As of September 2021, KFC has over 8,100 outlets over 1,600 cities across China.

According to research by Millward Brown, KFC was the most powerful foreign brand in China in 2013.

History
KFC became the first Western fast-food company in China after its first outlet opened in Qianmen, Beijing, in November 1987. It was China's first introduction to franchising. China proceeded to adopt the franchise and it grew rapidly. The operation was a joint venture, with a 60 percent stake held by KFC, 27 percent by the Beijing Tourist Bureau and 13 percent by Beijing Food Production. In early 1988, Bank of China took a 25 percent stake in the venture, and KFC's original stake was diluted to 51 percent.
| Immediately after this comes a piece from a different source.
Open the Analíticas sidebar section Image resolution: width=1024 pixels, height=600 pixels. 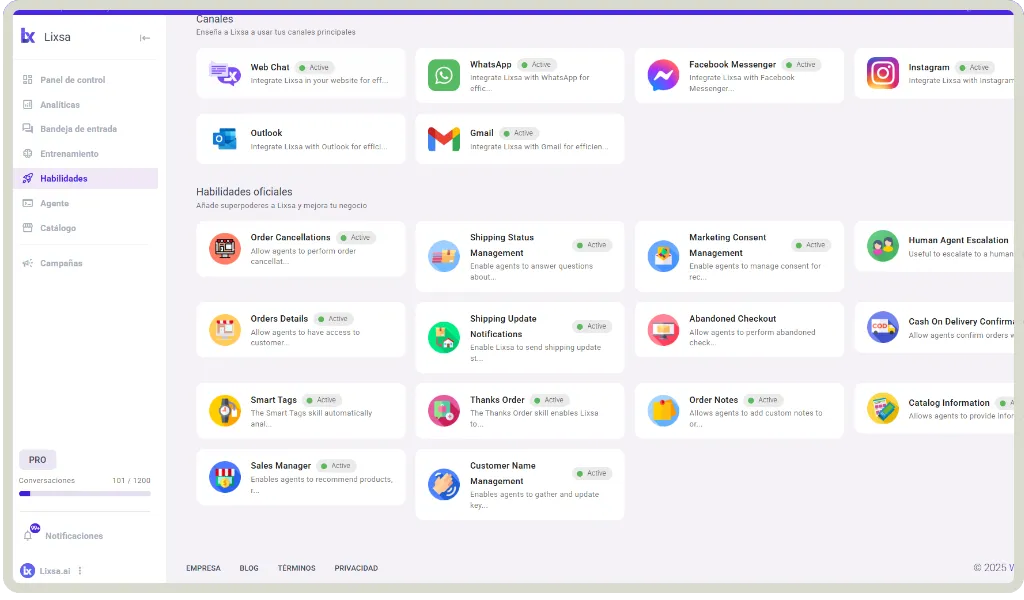(x=60, y=105)
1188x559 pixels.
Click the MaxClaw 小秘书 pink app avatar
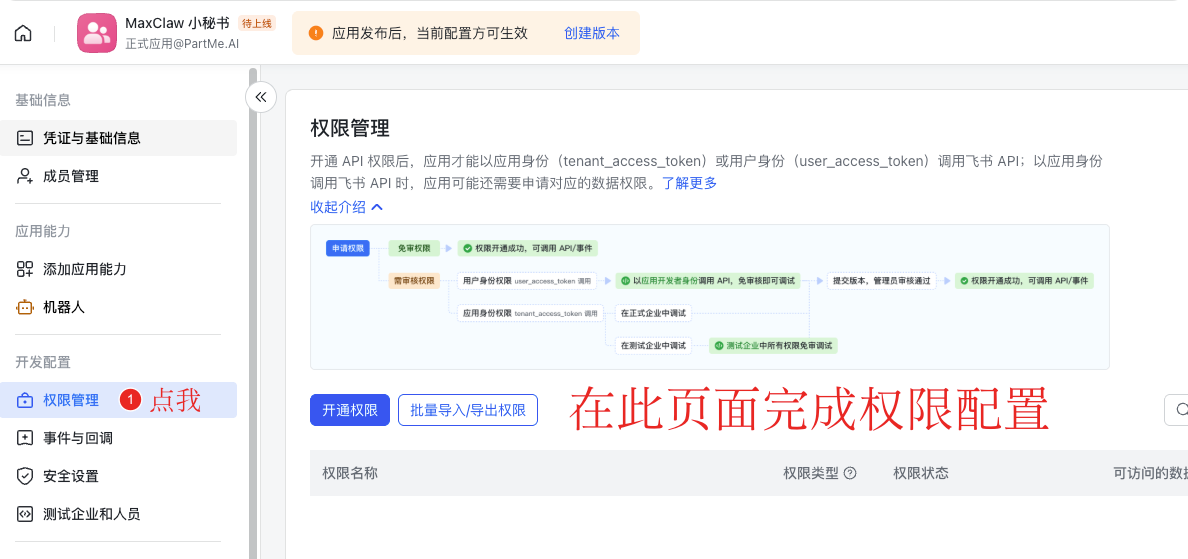[x=97, y=33]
Warren Liu, a former vice-president of Tricon Global Restaurants (KFC's former parent company) argued that "being the first... has continued to provide KFC with a substantial competitive advantage." By 1988 the Beijing outlet had the highest volume sales of any KFC in the world.

Instead of importing American managers, KFC hired management from rising Asian economies such as Taiwan. Existing Chinese distribution infrastructure was poor or non-existent, so KFC created its own, which ensured high quality standards. The founding leadership were known as "Taiwan Gang" because they were from Taiwan. The team was filled with veterans in the fast food industry with up to 10 years of experience before joining. They were knowledgeable of Chinese culture and formed local partnerships to come up with localized menus and management practices despite being educated in the west. The chain had an early advantage against its Western fast food rivals, as fried chicken has been a staple Chinese dish since antiquity, whereas hamburgers were foreign and relatively unknown.

Taiwanese businessman Tony Wang was hired by KFC in 1975 to work as a business analyst. Wang met with the mayor of Tianjin city, Li Ruihuan, and was asked to teach him how to start a fast-food business. Wang used his newfound knowledge to successfully open his business in Tianjin, Orchid Food, and KFC became interested in having him lead the expansion of KFC in China. Although KFC had success with international expansion in countries like Southeast Asia, Singapore, Indonesia, Malaysia, and Thailand, they struggled to integrate into China. Wang's journey of expanding into China was riddled with problems. KFC was stuck with using chilled chicken since they did not have a transport system for the chicken, since China only had coarse-grained salt while KFC used fine-grain salt.  According to Wang, In addition to ingredients, "...skilled labor was hard to find and training the staff was very tedious". Despite the struggle, Wang was able to open 5 outlets by the time he left KFC in 1990.

By 1994, there were 28 KFC outlets in China, including seven in Beijing. By 1997, there were 100 outlets.

By 2007, there were 2,000 outlets in 240 cities.

KFC would begin to expand north and west into China along with the central region. Eventually it covered all the provinces in China except for Tibet. The expansion of KFC was also continuously increasing in the cities that they already settled into.

In 2008, CEO David Novak announced plans to open more than 20,000 restaurants in China, saying: "We're in the first innings of a nine-innings ball game in China."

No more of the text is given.